Recorded data ::
···
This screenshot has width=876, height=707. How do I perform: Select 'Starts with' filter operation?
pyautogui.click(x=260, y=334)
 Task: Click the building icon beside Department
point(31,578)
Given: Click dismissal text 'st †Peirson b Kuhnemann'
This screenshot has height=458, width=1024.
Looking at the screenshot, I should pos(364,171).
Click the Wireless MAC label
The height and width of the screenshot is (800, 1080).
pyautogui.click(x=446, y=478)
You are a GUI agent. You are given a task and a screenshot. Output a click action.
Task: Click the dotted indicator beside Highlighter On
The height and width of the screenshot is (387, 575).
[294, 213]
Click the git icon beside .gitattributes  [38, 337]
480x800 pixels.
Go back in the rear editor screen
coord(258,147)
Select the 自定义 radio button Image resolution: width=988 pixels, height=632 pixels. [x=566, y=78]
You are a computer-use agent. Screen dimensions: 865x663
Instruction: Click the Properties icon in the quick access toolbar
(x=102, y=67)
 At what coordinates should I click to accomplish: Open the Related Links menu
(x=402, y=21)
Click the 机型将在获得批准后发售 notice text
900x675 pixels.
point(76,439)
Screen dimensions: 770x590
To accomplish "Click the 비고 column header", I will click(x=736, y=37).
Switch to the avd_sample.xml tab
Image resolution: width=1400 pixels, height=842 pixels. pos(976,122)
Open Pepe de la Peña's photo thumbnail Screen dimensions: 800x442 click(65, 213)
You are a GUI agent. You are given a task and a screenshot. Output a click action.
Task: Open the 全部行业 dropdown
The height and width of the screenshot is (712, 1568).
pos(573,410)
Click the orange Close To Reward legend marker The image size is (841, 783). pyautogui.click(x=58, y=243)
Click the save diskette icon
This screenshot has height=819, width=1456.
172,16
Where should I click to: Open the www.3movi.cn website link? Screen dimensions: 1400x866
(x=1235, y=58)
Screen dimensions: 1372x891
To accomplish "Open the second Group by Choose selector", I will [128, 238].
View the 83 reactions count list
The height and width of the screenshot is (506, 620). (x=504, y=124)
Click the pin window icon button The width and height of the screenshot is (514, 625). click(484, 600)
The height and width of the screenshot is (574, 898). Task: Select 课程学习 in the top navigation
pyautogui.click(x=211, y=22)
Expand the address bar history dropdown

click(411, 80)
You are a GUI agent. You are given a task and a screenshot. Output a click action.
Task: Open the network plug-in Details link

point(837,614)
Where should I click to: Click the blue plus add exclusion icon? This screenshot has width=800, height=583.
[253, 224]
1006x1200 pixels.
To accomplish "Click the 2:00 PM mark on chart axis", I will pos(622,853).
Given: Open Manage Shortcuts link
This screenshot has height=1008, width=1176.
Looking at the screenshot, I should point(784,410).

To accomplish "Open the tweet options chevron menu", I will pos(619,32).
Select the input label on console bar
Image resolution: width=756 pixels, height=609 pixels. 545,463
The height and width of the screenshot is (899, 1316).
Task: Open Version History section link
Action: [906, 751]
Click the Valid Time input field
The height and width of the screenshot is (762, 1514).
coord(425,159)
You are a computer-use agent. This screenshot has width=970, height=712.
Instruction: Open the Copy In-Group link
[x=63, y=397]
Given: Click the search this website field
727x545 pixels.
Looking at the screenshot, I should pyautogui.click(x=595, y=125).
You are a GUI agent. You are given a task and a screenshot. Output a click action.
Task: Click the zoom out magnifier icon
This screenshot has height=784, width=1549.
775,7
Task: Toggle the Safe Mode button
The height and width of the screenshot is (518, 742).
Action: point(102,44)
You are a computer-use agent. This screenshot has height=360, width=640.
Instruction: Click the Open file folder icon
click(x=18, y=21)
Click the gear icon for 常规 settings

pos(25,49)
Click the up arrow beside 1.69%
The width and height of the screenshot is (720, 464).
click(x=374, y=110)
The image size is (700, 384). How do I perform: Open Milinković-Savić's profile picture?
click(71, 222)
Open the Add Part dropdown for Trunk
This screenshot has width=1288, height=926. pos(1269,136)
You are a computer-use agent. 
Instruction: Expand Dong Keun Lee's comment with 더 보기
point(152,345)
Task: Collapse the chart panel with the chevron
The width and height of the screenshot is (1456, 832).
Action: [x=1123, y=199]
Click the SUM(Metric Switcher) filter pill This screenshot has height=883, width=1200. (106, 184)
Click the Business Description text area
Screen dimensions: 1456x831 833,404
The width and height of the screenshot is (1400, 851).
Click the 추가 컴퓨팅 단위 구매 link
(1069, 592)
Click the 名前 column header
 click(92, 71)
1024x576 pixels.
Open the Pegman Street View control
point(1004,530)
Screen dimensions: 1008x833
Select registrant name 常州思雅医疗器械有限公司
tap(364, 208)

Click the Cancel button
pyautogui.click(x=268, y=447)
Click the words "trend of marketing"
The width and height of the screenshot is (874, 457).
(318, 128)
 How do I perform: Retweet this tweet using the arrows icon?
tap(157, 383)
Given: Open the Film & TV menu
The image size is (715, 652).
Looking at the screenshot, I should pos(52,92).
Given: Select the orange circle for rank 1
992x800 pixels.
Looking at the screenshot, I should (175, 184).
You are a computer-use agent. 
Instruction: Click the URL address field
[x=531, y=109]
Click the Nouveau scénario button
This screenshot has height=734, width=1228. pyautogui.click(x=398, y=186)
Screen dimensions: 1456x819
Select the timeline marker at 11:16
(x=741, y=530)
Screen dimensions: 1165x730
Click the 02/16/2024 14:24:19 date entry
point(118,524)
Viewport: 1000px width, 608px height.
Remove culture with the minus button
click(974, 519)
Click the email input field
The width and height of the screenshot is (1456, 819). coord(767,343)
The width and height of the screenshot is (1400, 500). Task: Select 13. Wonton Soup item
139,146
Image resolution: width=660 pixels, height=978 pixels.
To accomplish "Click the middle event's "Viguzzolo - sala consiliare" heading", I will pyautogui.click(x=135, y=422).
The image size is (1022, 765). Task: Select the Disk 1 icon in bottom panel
···
What to work on :: Reproduce all of the lines above, substituting "Settings icon" for "Properties icon" and leaving everything else unchanged.

Answer to this task ::
This screenshot has width=876, height=707. How do I perform: Select 'Starts with' filter operation?
pyautogui.click(x=260, y=334)
 Task: Click the building icon beside Department
point(31,578)
Given: Click dismissal text 'st †Peirson b Kuhnemann'
This screenshot has height=458, width=1024.
Looking at the screenshot, I should pos(364,171).
Click the Wireless MAC label
The height and width of the screenshot is (800, 1080).
pyautogui.click(x=446, y=478)
You are a GUI agent. You are given a task and a screenshot. Output a click action.
Task: Click the dotted indicator beside Highlighter On
The height and width of the screenshot is (387, 575).
[294, 213]
Click the git icon beside .gitattributes  [38, 337]
480x800 pixels.
Go back in the rear editor screen
coord(258,147)
Select the 自定义 radio button Image resolution: width=988 pixels, height=632 pixels. [x=566, y=78]
You are a computer-use agent. Screen dimensions: 865x663
Instruction: Click the Settings icon in the quick access toolbar
(x=102, y=67)
 At what coordinates should I click to accomplish: Open the Related Links menu
(x=402, y=21)
Click the 机型将在获得批准后发售 notice text
900x675 pixels.
point(76,439)
Screen dimensions: 770x590
To accomplish "Click the 비고 column header", I will click(x=736, y=37).
Switch to the avd_sample.xml tab
Image resolution: width=1400 pixels, height=842 pixels. pos(976,122)
Open Pepe de la Peña's photo thumbnail Screen dimensions: 800x442 click(65, 213)
You are a GUI agent. You are given a task and a screenshot. Output a click action.
Task: Open the 全部行业 dropdown
The height and width of the screenshot is (712, 1568).
pos(573,410)
Click the orange Close To Reward legend marker The image size is (841, 783). pyautogui.click(x=58, y=243)
Click the save diskette icon
This screenshot has height=819, width=1456.
172,16
Where should I click to: Open the www.3movi.cn website link? Screen dimensions: 1400x866
(x=1235, y=58)
Screen dimensions: 1372x891
To accomplish "Open the second Group by Choose selector", I will [128, 238].
View the 83 reactions count list
The height and width of the screenshot is (506, 620). (x=504, y=124)
Click the pin window icon button The width and height of the screenshot is (514, 625). click(484, 600)
The height and width of the screenshot is (574, 898). Task: Select 课程学习 in the top navigation
pyautogui.click(x=211, y=22)
Expand the address bar history dropdown

click(411, 80)
You are a GUI agent. You are given a task and a screenshot. Output a click action.
Task: Open the network plug-in Details link

point(837,614)
Where should I click to: Click the blue plus add exclusion icon? This screenshot has width=800, height=583.
[253, 224]
1006x1200 pixels.
To accomplish "Click the 2:00 PM mark on chart axis", I will pos(622,853).
Given: Open Manage Shortcuts link
This screenshot has height=1008, width=1176.
Looking at the screenshot, I should point(784,410).

To accomplish "Open the tweet options chevron menu", I will pos(619,32).
Select the input label on console bar
Image resolution: width=756 pixels, height=609 pixels. 545,463
The height and width of the screenshot is (899, 1316).
Task: Open Version History section link
Action: [906, 751]
Click the Valid Time input field
The height and width of the screenshot is (762, 1514).
coord(425,159)
You are a computer-use agent. This screenshot has width=970, height=712.
Instruction: Open the Copy In-Group link
[x=63, y=397]
Given: Click the search this website field
727x545 pixels.
Looking at the screenshot, I should pyautogui.click(x=595, y=125).
You are a GUI agent. You are given a task and a screenshot. Output a click action.
Task: Click the zoom out magnifier icon
This screenshot has height=784, width=1549.
775,7
Task: Toggle the Safe Mode button
The height and width of the screenshot is (518, 742).
Action: point(102,44)
You are a computer-use agent. This screenshot has height=360, width=640.
Instruction: Click the Open file folder icon
click(x=18, y=21)
Click the gear icon for 常规 settings

pos(25,49)
Click the up arrow beside 1.69%
The width and height of the screenshot is (720, 464).
click(x=374, y=110)
The image size is (700, 384). How do I perform: Open Milinković-Savić's profile picture?
click(71, 222)
Open the Add Part dropdown for Trunk
This screenshot has width=1288, height=926. pos(1269,136)
You are a computer-use agent. 
Instruction: Expand Dong Keun Lee's comment with 더 보기
point(152,345)
Task: Collapse the chart panel with the chevron
The width and height of the screenshot is (1456, 832).
Action: [x=1123, y=199]
Click the SUM(Metric Switcher) filter pill This screenshot has height=883, width=1200. (106, 184)
Click the Business Description text area
Screen dimensions: 1456x831 833,404
The width and height of the screenshot is (1400, 851).
Click the 추가 컴퓨팅 단위 구매 link
(1069, 592)
Click the 名前 column header
 click(92, 71)
1024x576 pixels.
Open the Pegman Street View control
point(1004,530)
Screen dimensions: 1008x833
Select registrant name 常州思雅医疗器械有限公司
tap(364, 208)

Click the Cancel button
pyautogui.click(x=268, y=447)
Click the words "trend of marketing"
The width and height of the screenshot is (874, 457).
(318, 128)
 How do I perform: Retweet this tweet using the arrows icon?
tap(157, 383)
Given: Open the Film & TV menu
The image size is (715, 652).
Looking at the screenshot, I should pos(52,92).
Given: Select the orange circle for rank 1
992x800 pixels.
Looking at the screenshot, I should (175, 184).
You are a computer-use agent. 
Instruction: Click the URL address field
[x=531, y=109]
Click the Nouveau scénario button
This screenshot has height=734, width=1228. pyautogui.click(x=398, y=186)
Screen dimensions: 1456x819
Select the timeline marker at 11:16
(x=741, y=530)
Screen dimensions: 1165x730
Click the 02/16/2024 14:24:19 date entry
point(118,524)
Viewport: 1000px width, 608px height.
Remove culture with the minus button
click(974, 519)
Click the email input field
The width and height of the screenshot is (1456, 819). coord(767,343)
The width and height of the screenshot is (1400, 500). Task: Select 13. Wonton Soup item
139,146
Image resolution: width=660 pixels, height=978 pixels.
To accomplish "Click the middle event's "Viguzzolo - sala consiliare" heading", I will pyautogui.click(x=135, y=422).
The image size is (1022, 765). Task: Select the Disk 1 icon in bottom panel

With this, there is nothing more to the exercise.